STATED TASK: Rewrite the listing from its start through the line containing "Apply bold in", substituting "Fold" for every "Collapse" and leaving everything else unchanged.

** start MATERIAL SHOWN **

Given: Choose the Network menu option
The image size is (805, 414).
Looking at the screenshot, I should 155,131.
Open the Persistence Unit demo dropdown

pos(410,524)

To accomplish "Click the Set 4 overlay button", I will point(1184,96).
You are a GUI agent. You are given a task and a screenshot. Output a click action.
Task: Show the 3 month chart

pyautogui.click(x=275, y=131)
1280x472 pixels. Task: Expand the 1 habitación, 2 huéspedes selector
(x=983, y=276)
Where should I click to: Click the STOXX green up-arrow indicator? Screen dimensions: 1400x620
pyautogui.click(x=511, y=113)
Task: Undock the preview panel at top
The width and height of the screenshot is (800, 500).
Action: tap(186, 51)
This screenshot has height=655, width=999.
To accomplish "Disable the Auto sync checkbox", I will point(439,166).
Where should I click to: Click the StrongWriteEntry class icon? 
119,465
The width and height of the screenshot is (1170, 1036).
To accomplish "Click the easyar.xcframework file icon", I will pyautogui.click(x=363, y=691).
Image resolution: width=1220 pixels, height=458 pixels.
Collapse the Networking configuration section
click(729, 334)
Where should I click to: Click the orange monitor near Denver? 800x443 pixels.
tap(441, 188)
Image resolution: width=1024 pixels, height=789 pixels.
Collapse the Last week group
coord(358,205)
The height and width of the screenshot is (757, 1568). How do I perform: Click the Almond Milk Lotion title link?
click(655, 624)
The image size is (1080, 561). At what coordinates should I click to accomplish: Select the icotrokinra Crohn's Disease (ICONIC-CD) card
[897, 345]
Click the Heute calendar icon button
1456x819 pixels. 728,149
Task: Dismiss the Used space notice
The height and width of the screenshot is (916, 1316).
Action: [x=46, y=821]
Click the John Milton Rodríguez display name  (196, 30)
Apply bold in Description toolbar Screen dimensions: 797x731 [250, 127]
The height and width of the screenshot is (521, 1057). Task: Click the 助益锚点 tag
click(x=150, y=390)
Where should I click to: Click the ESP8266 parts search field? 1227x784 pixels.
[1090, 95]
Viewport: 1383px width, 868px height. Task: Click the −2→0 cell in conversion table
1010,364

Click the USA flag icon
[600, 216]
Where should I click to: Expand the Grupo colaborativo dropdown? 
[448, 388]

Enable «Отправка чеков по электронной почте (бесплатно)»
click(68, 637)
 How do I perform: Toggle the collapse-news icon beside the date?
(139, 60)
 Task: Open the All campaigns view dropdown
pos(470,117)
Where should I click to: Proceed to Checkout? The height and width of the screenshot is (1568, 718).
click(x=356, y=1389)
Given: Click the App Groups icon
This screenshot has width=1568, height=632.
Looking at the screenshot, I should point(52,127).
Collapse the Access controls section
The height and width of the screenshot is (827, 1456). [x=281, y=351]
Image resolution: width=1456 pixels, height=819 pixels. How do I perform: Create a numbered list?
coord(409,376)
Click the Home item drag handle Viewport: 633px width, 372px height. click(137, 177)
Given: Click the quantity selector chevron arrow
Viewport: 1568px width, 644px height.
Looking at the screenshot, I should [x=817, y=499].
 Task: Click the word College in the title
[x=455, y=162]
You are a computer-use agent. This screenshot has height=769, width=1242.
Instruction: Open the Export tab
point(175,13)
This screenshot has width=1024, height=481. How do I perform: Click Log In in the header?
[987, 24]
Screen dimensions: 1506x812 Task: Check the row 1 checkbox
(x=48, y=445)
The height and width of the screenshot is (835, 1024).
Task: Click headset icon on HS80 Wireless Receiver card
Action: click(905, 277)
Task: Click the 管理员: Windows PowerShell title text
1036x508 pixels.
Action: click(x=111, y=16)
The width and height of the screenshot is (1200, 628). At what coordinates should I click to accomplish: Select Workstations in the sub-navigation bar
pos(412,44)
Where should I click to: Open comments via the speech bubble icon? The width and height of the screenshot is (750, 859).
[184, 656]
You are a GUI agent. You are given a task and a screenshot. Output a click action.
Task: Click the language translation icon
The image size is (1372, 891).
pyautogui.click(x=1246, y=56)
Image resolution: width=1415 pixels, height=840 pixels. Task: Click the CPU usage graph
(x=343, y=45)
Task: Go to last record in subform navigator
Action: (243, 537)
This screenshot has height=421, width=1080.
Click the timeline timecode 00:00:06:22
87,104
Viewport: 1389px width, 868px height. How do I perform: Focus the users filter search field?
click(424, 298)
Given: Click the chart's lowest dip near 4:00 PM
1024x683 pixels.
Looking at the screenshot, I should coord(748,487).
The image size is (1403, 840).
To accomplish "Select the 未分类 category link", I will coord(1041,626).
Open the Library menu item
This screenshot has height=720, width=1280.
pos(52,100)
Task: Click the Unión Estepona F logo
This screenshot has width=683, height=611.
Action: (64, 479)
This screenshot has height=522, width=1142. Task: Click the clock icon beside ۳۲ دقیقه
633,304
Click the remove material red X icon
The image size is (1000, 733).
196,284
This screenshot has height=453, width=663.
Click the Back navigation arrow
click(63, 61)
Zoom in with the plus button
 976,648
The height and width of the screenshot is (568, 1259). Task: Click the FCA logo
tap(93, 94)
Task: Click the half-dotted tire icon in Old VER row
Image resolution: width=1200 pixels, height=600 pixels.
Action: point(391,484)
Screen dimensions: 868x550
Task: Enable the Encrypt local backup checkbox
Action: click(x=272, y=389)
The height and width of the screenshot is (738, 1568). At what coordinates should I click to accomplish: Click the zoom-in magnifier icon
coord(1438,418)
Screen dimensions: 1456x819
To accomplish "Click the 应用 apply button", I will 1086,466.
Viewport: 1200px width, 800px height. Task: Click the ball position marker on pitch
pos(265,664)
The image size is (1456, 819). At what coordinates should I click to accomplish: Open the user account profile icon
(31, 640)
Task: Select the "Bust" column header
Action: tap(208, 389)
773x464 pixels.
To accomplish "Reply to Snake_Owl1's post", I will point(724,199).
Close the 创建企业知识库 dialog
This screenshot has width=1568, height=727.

** end MATERIAL SHOWN **

RESPONSE TO THIS EXERCISE:
Given: Choose the Network menu option
The image size is (805, 414).
Looking at the screenshot, I should 155,131.
Open the Persistence Unit demo dropdown

pos(410,524)

To accomplish "Click the Set 4 overlay button", I will point(1184,96).
You are a GUI agent. You are given a task and a screenshot. Output a click action.
Task: Show the 3 month chart

pyautogui.click(x=275, y=131)
1280x472 pixels. Task: Expand the 1 habitación, 2 huéspedes selector
(x=983, y=276)
Where should I click to: Click the STOXX green up-arrow indicator? Screen dimensions: 1400x620
pyautogui.click(x=511, y=113)
Task: Undock the preview panel at top
The width and height of the screenshot is (800, 500).
Action: tap(186, 51)
This screenshot has height=655, width=999.
To accomplish "Disable the Auto sync checkbox", I will point(439,166).
Where should I click to: Click the StrongWriteEntry class icon? 
119,465
The width and height of the screenshot is (1170, 1036).
To accomplish "Click the easyar.xcframework file icon", I will pyautogui.click(x=363, y=691).
Image resolution: width=1220 pixels, height=458 pixels.
Fold the Networking configuration section
click(729, 334)
Where should I click to: Click the orange monitor near Denver? 800x443 pixels.
tap(441, 188)
Image resolution: width=1024 pixels, height=789 pixels.
Fold the Last week group
coord(358,205)
The height and width of the screenshot is (757, 1568). How do I perform: Click the Almond Milk Lotion title link?
click(655, 624)
The image size is (1080, 561). At what coordinates should I click to accomplish: Select the icotrokinra Crohn's Disease (ICONIC-CD) card
[897, 345]
Click the Heute calendar icon button
1456x819 pixels. 728,149
Task: Dismiss the Used space notice
The height and width of the screenshot is (916, 1316).
Action: [x=46, y=821]
Click the John Milton Rodríguez display name  (196, 30)
Apply bold in Description toolbar Screen dimensions: 797x731 [250, 127]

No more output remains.